The primary investment objective of the endowment is to generate, on average and over time, inflation-adjusted gains from investment returns that at least match distributions to the institution. The investment strategy is designed to meet this objective. The spending distribution policy is a means to deliver financial support to the operating budget while also ensuring some level of protection from the volatility of the capital markets.

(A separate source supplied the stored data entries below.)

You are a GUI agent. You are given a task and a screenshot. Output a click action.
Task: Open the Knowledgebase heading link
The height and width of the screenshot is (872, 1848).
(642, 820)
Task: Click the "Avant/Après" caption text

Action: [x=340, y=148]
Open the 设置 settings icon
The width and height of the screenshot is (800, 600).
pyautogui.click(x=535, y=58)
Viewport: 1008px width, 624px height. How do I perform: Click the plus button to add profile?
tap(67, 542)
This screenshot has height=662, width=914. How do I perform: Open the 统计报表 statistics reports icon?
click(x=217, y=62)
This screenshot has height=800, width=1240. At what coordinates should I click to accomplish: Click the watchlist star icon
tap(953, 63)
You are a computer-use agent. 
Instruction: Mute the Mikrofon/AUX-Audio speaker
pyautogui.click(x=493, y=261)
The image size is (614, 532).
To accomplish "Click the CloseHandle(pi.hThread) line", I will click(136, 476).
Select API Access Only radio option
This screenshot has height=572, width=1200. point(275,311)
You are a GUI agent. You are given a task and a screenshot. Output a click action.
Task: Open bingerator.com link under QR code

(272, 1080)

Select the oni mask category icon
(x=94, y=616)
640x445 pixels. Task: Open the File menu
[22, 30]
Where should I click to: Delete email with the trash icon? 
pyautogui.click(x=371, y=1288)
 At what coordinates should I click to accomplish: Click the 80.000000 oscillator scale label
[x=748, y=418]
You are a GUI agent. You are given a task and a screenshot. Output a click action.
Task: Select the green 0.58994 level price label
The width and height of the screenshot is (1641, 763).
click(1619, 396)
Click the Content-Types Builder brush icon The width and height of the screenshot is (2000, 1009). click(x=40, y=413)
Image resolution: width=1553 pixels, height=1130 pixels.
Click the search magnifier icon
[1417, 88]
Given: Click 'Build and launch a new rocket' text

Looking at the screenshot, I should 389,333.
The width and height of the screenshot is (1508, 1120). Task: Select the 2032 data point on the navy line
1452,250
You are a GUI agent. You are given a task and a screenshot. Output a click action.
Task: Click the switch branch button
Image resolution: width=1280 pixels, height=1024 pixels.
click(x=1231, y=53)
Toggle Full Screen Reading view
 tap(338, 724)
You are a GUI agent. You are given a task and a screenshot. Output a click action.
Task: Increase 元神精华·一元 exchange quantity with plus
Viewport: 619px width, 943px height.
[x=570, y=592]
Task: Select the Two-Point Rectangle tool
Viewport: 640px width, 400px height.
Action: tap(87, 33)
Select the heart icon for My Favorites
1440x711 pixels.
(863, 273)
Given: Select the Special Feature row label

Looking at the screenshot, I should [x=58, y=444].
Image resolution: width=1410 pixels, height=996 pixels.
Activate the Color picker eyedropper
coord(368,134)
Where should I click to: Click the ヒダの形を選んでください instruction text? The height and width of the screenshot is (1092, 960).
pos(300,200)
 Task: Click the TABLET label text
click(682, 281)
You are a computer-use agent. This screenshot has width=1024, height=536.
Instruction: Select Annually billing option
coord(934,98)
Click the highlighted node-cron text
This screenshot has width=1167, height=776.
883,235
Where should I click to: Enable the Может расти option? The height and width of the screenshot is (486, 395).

Middlebury’s spending policy governs the rate at which funds from the endowment are released; this protects the value of the endowment and maximizes the amount reinvested for the future. The annual spending distribution rate from endowment earnings is calculated each year on a 12-quarter average. This smoothing technique helps to ensure stability from endowment support. Trustees have set the spend rate at no more than 5 percent of endowment earnings to protect the net value from loss over the long term.
Asset Diversification
The endowment’s long-term horizon allows for a large allocation to equity-oriented strategies, where the potential for long-term capital appreciation exists.
Other assets, which include but are not limited to hedging, derivative, or diversification options, are also used to reduce risk and overall portfolio volatility. The endowment is diversified across asset classes and managers. Each separate asset class plays an important role in contributing to the expected level of return and risk in the portfolio.
Assets in the portfolio are allocated as outlined in this chart, according to a guiding principle that carefully combines conservative investments with growth opportunities.
The endowment is managed to maximize annualized returns, net all costs, over rolling 10-year periods, while adhering to the stated risk parameters. It is deployed in a manner that seeks to avoid 25 percent or greater peak-to-trough declines in inflation-adjusted unit value, excluding spending.
The endowment is structured to avoid annualized shortfalls exceeding 3 percent, relative to the mean return of endowments reporting to the National Association of College and Universities Business Officers (NACUBO), over rolling 10-year periods.